Órgãos do Legislativo e Judiciário gastam mais que o teto e executivo paga a conta

Aparentemente a PEC 55 que congela os gastos públicos por 20 anos, é aplicada apenas aos serviços que atendem a população como saúde, transporte e educação.

sexta-feira 7 de julho| Edição do dia

Três órgãos do Legislativo e do Judiciário, o Tribunal de Contas da União (TCU), a Defensoria Pública da União (DPU) e a Câmara dos deputados tiveram crescimento de gastos exacerbado e acima do previsto pela lei que diz que os gastos precisam ser de 7,2% baseado na inflação de 2016.

A Câmara dos Deputados teve um crescimento de gastos de 9,9% e segundo assessoria de imprensa da Câmara o problema foi as “peculiaridades na execução de despesas nos primeiros cinco meses de cada exercício”.

O TCU teve um aumento de gastos de 12,4% e diz que o problema é que a realidade de 2017 não foi a mesma que o começo de 2016, pois as despesas de pessoal e encargos sociais apresentaram uma alta nos primeiros meses de anos, com pedidos de férias, por exemplo.

A DPU aumentou seus gastos em 19,6% e disse que o problema é que algumas previsões foram feitas antes da sanção da lei.
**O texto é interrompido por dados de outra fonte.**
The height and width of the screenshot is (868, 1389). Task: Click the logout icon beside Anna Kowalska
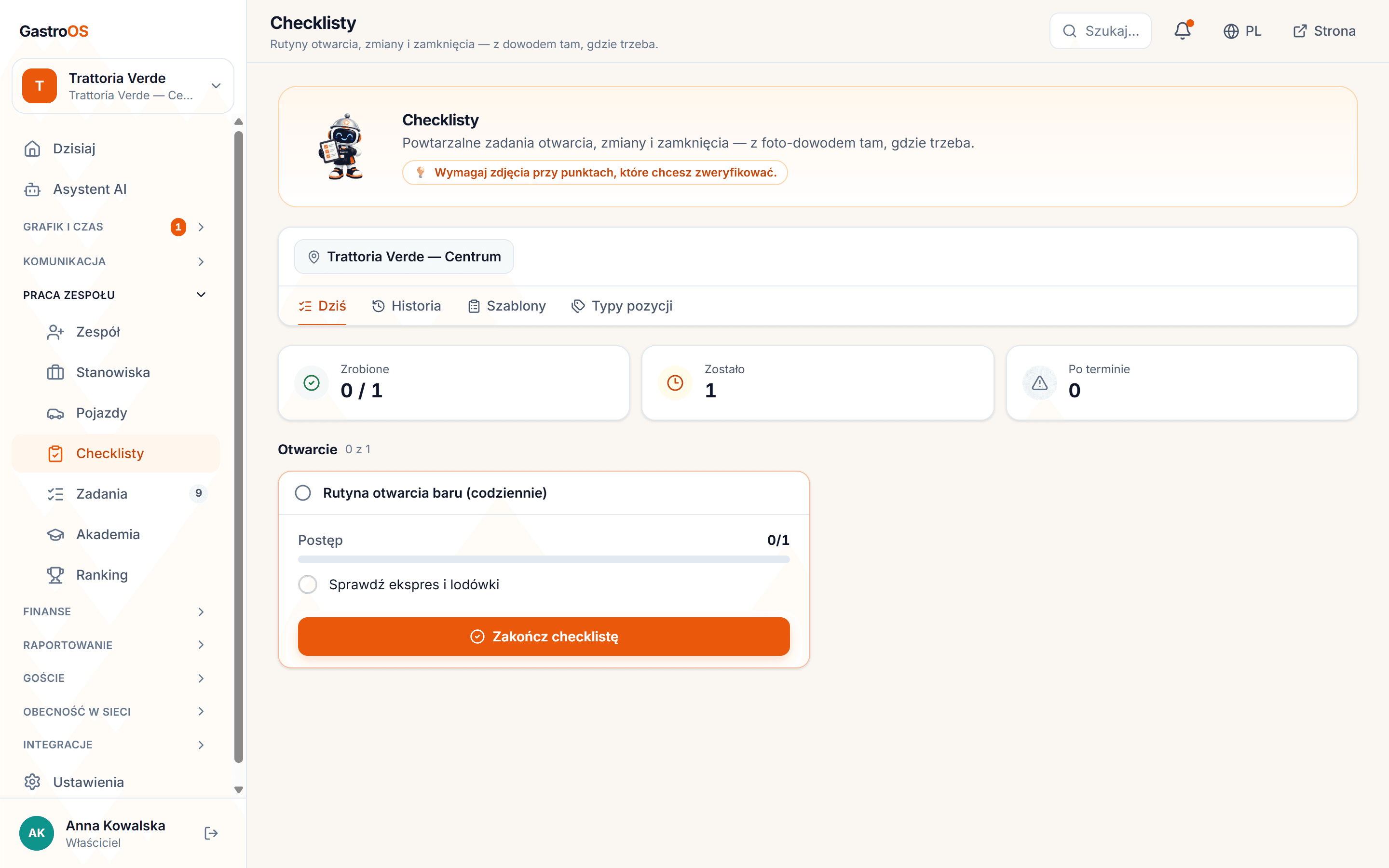(211, 833)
Em nota, porém, ressaltou que a lei também prevê que o Governo Federal cubra essas despesas até 2019. O governo federal, contudo, está com déficit de 139 bilhões.
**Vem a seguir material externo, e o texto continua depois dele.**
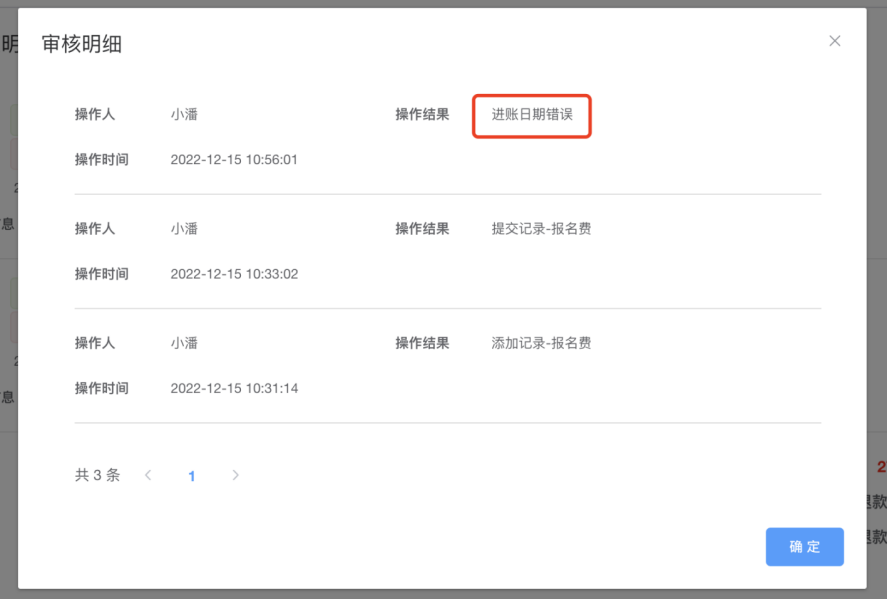Click the 操作时间 label in the third record
Image resolution: width=887 pixels, height=599 pixels.
click(102, 388)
No final de 2020, esses órgãos terão que ter um crescimento de gastos menor ou equivalente à inflação de 2016. Ou seja, ainda que o governo golpista de Temer conseguisse reduzir a inflação, esses órgãos possuem aval para gastar de acordo com 2016, ou seja, 7,2%.
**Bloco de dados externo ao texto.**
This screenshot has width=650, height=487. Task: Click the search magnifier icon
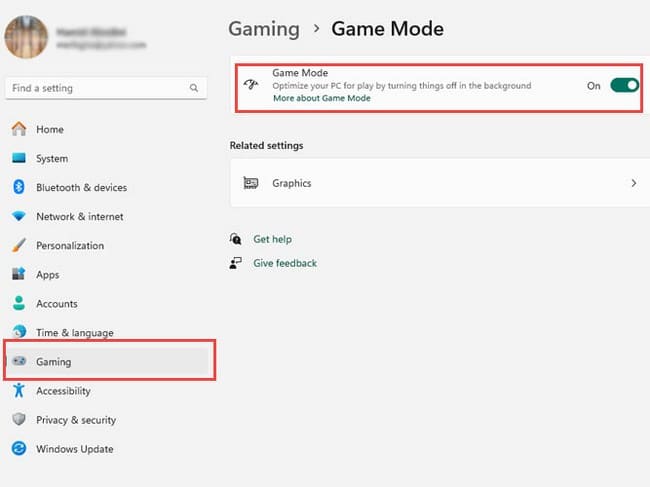coord(194,88)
Isso indica que esses órgãos terão que reduzir seus gastos exorbitantes até 2020, caso contrário o governo federal cobrirá suas despesas. É bom lembrar que o dinheiro do executivo vem em grande maioria se originam da cobrança de tributos como impostos, taxas e contribuição, o que significa que a população é quem pagará essa conta.

As informações são do jornal O Globo.